The Variational Attitude Estimator in the Presence of Bias in Angular Velocity Measurements

TL;DR

This paper extends the variational attitude estimator to handle biased angular velocity measurements, ensuring almost global convergence of state and bias estimates despite measurement uncertainties.

Contribution

It introduces a generalized variational attitude estimator that accounts for constant bias in angular velocity measurements, improving stability and convergence.

Findings

State estimates converge almost globally to true states.

Bias estimates converge to true bias after state convergence.

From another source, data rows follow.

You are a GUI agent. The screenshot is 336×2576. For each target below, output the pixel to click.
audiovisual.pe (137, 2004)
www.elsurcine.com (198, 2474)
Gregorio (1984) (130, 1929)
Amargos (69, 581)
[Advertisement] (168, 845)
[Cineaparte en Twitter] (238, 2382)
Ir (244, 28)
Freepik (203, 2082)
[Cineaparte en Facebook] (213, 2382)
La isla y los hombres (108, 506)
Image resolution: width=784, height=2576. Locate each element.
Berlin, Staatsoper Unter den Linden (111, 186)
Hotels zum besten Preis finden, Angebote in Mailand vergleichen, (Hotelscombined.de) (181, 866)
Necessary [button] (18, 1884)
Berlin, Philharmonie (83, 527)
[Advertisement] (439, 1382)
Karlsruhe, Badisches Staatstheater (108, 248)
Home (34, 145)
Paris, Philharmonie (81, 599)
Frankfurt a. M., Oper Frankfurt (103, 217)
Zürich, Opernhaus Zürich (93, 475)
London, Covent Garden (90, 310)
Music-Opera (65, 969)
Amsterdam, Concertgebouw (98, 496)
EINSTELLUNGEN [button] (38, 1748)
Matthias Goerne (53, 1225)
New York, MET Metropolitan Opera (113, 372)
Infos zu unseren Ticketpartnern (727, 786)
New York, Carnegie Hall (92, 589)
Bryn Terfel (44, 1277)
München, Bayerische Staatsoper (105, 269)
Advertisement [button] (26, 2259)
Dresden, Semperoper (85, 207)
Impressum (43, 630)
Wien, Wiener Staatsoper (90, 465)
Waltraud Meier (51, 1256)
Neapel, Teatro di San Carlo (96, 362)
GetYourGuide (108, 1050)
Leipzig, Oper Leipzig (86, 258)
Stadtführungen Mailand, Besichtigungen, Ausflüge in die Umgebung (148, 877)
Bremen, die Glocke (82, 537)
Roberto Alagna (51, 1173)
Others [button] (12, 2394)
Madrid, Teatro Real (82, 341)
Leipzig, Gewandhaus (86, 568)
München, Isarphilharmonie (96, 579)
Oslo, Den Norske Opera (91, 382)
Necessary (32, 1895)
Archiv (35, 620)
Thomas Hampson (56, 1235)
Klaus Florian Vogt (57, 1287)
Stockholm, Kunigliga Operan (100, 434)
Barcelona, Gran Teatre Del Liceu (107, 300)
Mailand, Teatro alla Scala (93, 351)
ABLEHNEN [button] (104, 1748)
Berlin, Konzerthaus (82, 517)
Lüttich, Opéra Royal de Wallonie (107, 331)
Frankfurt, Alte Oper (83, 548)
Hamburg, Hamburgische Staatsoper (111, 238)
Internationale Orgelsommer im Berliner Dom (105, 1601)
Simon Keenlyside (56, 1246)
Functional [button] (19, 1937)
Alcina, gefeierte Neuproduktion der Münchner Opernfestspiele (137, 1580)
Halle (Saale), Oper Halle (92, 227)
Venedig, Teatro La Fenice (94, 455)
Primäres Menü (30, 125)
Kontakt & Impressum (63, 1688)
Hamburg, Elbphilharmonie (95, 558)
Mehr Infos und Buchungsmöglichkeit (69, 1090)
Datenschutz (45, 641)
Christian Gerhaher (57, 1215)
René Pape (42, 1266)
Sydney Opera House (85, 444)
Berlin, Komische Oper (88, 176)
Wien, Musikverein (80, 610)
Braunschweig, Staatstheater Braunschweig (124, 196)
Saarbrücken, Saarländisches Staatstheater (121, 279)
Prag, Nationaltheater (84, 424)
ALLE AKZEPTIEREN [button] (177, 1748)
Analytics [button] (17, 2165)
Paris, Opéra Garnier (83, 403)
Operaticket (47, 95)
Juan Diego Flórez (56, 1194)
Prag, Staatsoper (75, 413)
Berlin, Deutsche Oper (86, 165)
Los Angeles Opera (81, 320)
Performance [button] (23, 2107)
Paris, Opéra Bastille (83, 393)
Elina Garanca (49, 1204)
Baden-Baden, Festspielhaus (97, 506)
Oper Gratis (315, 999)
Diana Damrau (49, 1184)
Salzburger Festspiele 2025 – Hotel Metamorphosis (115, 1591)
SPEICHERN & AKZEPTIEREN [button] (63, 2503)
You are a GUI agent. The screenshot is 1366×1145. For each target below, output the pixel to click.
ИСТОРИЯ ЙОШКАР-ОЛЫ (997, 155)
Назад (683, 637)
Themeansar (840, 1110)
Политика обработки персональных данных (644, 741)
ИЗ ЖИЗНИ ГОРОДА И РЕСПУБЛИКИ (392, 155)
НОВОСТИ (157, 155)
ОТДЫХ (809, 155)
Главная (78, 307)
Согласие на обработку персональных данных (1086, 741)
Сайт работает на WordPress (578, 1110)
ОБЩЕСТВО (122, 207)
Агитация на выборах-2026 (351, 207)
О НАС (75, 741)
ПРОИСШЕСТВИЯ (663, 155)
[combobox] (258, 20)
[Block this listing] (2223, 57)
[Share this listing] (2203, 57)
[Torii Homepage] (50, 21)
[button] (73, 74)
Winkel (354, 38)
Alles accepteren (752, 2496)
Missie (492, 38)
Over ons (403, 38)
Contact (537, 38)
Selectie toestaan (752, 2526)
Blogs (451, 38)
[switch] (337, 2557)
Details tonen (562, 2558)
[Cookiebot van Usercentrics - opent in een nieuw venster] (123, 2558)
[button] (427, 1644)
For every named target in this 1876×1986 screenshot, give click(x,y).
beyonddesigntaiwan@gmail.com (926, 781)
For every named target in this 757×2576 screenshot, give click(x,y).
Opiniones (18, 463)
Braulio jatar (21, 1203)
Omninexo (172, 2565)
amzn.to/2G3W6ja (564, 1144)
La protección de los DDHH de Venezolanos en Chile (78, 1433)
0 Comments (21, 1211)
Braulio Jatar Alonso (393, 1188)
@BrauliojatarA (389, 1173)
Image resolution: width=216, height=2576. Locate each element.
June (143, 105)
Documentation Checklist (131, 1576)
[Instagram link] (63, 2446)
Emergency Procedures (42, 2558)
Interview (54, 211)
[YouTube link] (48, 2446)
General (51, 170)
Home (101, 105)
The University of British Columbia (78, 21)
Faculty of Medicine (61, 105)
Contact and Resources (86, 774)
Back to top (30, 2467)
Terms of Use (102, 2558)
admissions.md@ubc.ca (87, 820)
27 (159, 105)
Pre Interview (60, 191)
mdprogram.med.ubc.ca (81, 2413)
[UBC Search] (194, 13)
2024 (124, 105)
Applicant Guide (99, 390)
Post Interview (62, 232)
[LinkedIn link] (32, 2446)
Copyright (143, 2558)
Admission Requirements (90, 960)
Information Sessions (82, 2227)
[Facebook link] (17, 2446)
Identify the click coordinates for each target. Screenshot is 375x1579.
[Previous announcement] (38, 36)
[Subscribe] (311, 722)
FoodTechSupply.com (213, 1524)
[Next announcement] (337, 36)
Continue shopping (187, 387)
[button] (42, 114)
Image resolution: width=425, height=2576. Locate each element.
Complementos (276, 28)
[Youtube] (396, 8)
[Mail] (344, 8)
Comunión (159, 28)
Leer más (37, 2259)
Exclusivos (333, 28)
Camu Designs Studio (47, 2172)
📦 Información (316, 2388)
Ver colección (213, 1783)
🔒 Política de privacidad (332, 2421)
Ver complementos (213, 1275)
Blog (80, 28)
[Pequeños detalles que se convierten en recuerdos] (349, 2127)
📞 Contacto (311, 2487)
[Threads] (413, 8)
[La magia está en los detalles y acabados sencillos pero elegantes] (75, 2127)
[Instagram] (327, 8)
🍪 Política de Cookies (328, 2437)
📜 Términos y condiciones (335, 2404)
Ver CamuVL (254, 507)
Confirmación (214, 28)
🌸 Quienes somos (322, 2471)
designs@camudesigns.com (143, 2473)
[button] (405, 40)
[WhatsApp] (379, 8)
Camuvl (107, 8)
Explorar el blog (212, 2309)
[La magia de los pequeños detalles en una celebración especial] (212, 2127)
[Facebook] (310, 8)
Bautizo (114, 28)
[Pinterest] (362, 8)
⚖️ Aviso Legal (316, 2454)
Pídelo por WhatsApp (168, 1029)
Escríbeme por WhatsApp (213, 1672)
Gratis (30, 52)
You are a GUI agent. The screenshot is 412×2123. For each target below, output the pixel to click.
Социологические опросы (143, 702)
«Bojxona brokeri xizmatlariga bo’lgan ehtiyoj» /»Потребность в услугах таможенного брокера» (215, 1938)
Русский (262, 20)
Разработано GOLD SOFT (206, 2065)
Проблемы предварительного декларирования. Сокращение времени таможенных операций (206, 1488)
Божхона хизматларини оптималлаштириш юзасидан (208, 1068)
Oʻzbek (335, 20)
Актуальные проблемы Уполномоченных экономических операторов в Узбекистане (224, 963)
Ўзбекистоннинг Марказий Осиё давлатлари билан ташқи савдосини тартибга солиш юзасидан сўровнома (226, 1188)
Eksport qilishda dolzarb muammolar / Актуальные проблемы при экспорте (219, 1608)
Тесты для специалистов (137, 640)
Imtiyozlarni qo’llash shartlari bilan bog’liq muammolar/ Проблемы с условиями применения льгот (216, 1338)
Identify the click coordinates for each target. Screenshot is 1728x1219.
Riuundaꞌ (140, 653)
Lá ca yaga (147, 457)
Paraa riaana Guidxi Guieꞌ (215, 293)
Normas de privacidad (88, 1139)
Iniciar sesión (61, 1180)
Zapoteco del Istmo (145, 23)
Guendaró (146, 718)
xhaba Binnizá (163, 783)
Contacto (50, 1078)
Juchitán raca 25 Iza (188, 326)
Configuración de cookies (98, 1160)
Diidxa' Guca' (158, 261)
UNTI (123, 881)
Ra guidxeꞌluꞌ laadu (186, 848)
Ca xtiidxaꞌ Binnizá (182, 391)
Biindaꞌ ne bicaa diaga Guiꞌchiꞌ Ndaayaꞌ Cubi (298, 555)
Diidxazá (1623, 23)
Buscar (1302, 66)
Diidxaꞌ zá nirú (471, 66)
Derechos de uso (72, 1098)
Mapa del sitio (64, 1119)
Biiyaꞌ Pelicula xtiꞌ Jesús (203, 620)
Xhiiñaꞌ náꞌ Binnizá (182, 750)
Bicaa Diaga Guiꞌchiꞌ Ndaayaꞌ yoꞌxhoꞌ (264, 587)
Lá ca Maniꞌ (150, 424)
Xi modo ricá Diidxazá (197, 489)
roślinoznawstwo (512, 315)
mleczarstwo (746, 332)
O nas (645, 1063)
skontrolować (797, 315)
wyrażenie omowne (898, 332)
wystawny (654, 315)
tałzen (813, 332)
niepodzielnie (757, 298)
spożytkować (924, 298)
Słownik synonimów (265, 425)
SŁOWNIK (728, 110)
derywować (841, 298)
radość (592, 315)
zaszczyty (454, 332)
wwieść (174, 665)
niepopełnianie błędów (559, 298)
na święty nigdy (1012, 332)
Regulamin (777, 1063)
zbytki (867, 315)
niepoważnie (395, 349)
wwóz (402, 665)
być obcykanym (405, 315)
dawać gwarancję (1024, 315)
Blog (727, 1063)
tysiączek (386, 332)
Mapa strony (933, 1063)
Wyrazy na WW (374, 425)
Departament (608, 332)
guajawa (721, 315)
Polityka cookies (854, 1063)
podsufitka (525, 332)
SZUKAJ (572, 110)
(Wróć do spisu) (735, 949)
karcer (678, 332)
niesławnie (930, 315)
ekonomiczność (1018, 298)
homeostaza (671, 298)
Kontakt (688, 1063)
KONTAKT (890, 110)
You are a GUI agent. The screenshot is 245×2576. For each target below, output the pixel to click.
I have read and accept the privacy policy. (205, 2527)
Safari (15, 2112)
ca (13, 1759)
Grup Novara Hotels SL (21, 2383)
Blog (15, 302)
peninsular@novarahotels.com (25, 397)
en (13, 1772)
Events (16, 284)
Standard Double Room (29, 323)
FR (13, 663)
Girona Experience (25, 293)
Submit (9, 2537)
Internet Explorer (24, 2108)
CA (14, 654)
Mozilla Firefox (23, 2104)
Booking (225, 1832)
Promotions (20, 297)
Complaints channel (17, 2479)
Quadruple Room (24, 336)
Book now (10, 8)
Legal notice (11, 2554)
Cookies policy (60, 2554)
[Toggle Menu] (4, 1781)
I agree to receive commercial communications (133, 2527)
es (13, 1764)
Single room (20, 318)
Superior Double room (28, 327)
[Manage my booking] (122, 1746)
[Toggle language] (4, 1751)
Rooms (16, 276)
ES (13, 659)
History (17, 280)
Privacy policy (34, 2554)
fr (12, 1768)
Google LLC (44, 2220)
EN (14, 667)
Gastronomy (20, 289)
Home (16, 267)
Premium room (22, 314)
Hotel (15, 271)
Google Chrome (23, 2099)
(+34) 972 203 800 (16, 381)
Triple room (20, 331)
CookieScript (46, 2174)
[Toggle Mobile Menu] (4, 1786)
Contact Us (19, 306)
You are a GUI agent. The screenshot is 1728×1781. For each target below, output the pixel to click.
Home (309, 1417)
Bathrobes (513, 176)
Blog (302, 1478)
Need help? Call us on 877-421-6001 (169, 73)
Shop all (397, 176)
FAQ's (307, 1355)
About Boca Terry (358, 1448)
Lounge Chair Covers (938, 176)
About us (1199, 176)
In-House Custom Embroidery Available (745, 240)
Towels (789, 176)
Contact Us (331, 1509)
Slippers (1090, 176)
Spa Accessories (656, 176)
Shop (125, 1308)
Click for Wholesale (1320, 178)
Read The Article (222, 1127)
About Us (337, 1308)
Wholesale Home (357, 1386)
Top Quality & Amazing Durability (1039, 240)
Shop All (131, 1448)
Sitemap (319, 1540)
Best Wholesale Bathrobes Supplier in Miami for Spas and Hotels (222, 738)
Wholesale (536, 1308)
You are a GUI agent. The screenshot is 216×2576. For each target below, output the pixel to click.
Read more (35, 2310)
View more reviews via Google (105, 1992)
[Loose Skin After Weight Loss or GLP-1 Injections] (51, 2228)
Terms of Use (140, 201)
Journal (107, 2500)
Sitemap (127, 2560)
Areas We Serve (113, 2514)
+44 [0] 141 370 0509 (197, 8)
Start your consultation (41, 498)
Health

Estimator remains stable despite measurement noise and bias.

Abstract

Estimation of rigid body attitude motion is a long-standing problem of interest in several applications. This problem is challenging primarily because rigid body motion is described by nonlinear dynamics and the state space is nonlinear. The extended Kalman filter and its several variants have remained the standard and most commonly used schemes for attitude estimation over the last several decades. These schemes are obtained as approximate solutions to the nonlinear optimal filtering problem. However, these approximate or near optimal solutions may not give stable estimation schemes in general. The variational attitude estimator was introduced recently to fill this gap in stable estimation of arbitrary rigid body attitude motion in the presence of uncertainties in initial state and unknown measurement noise. This estimator is obtained by applying the Lagrange-d'Alembert principle of variational mechanics to a Lagrangian constructed from residuals between measurements and state estimates with a dissipation term that is linear in the angular velocity measurement residual. In this work, the variational attitude estimator is generalized to include angular velocity measurements that have a constant bias in addition to measurement noise. The state estimates converge to true states almost globally over the state space. Further, the bias estimates converge to the true bias once the state estimates converge to the true states.